Marine Anodes and Zincs are necessary for preventing galvanic metal corrosion in boat drive systems. We supply anodes for outdrives, sterndrives, propeller shaft and propellers by popular brands like Canada Metals, Martyr Anodes and Aqua-Pacific.

 

Hull Anodes

 

Hull Anodes are used when you have underwater fittings bonded together electrically. The hull anode depletes instead of underwater metal fittings. These anodes must be carefully monitored to protect the propeller, through-hulls or the entire hull of metal boats.

 

Shaft and Prop Anodes

 

Shaft zincs or anodes are typically fashioned in two pieces and bolted together around the propeller shaft. Propeller zincs may be a ring zinc or a zinc prop nut.
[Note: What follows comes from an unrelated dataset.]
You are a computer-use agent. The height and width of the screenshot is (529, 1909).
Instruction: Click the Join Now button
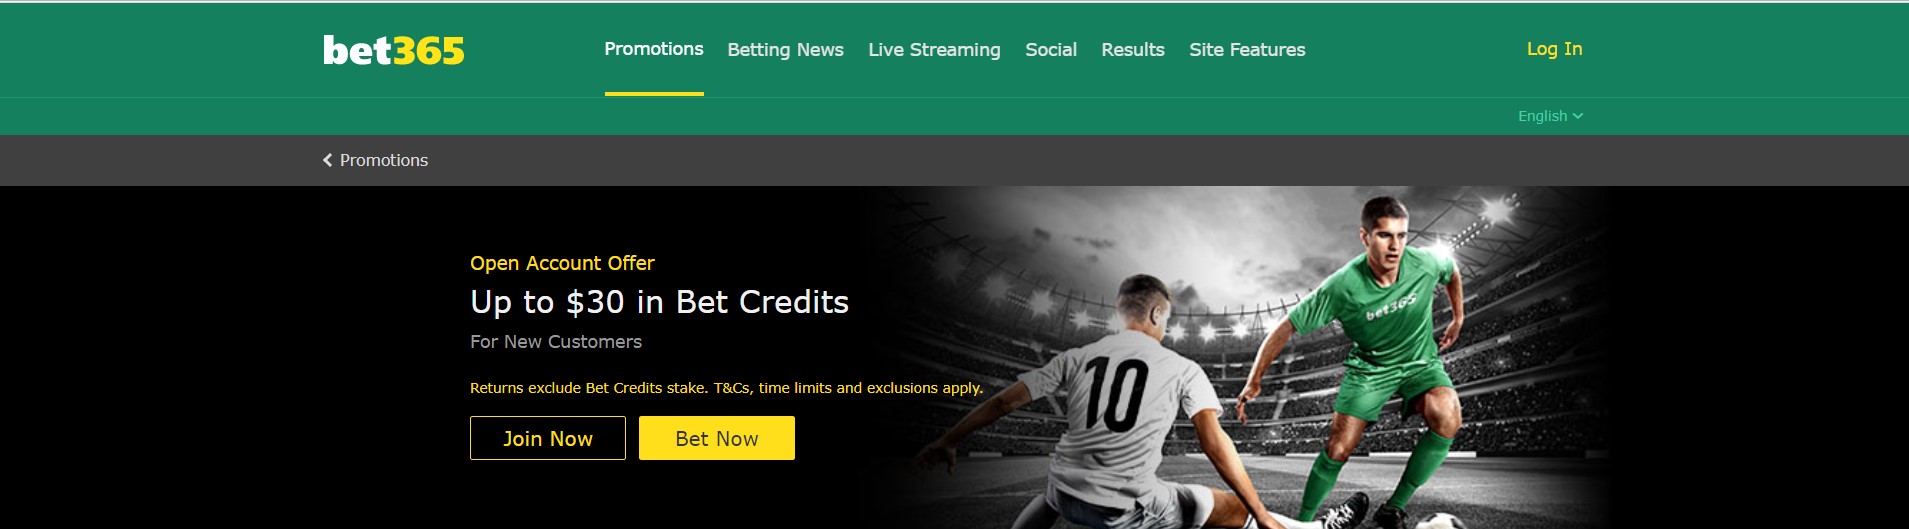[x=548, y=438]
Metal rudders, struts and fins are easily protected with zinc anode disks bolted through them.

 

What is Galvanic Corrosion and Why You Need Anodes?

 

Sacrificial Zincs or Anodes are used anytime you have different metals that are physically or electrically connected and immersed in water. These submerged metals will cause some amount of electrical current to flow between them. The electrons that make up that current flow are supplied by the loss of one of the metals. Metal is lost in the form of metal ions - directly into the water! Temperature and salinity (how salty the water is) also factor into how rapidly the metal is corroded. This is called galvanic or dissimilar metal corrosion and if left unchecked, it can quickly destroy underwater metals.

 

Common metals subject to galvanic corrosion are bronze or aluminum propellers on a stainless steel shaft; but rudders, rudder fittings, metal struts, outboards, stern drives as well as heat exchangers and through-hull fititngs are also at risk. The way to counteract galvanic corrosion is to add a third metal into the circuit, one that gives up its electrons easier than the metals you want to preserve. This piece of metal is called a sacrificial anode, and most often it is zinc. In fact, most boaters refer to sacrificial anodes simply as zincs.